I don't think it's going to work out the way you think it will. It will become NFL lite. The play on the field is an inferior product when compared to the NFL, and when you kick away the naturally formed rivalries in favor of "new" ones for the sake of the matchups alone, it will fail. You already have this going on right now in the NFL. If CFB copies it, it will become an inferior copy of a superior original.
You dislike the idea of the NFL being a mercenary league - players for hire. You don't think this isn't happening in the college game? Of course it is. Why do you think Saban gets a 5 star recruit at practically every position? It's because the CFB game today is set up to reward those programs that strive to push the programs as conduits to the NFL. There is no team concept in the CFB game anymore than there is in the pros if you want to apply the same line of thinking. There isn't a whole lot of team pride on the gridiron in the college game. It's also the reason why a large percentage of the kids playing FB today have no business being at a college in the first place. It's equally as mercenary as the NFL - except instead of money changing hands it's access to the NFL. Many of the CFB players today don't care about picking a school that will give them and education that matches up with their career aspirations - it's all about how well a coach can prep them for the NFL.

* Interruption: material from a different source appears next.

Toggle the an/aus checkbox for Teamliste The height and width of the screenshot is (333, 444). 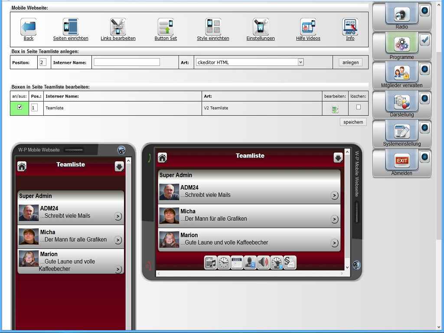pos(20,107)
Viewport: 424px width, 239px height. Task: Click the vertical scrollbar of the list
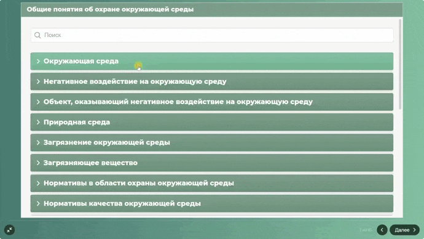(400, 65)
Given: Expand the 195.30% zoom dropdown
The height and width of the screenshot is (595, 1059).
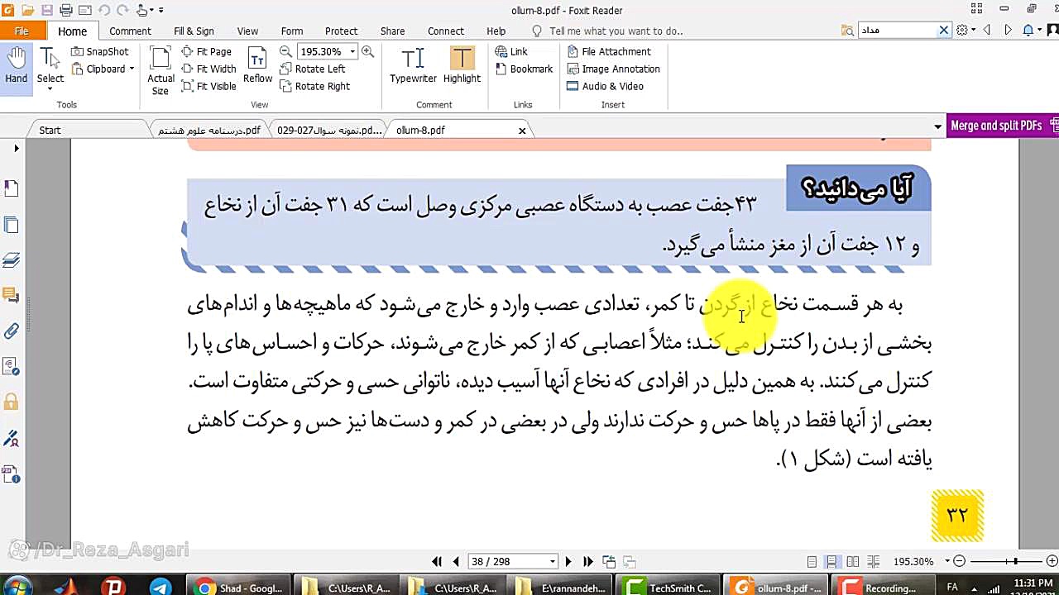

Honestly, I do not believe that CFB will be able to be saved as we know it in the future. I personally do not believe that it will bode well for the appeal of the product in the long term.
Sadly Miko, I believe you may be correct. Unless the presidents of these "power 5" conferences don't wake up and realize they're killing the golden goose and creating "NFL-lite", college football as we know it will cease to exist. It's already begun to occur with the BE, CUSA, B12, and now the ACC being poached. :(
(This post was last modified: 03-26-2013 10:19 AM by DawgNBama.)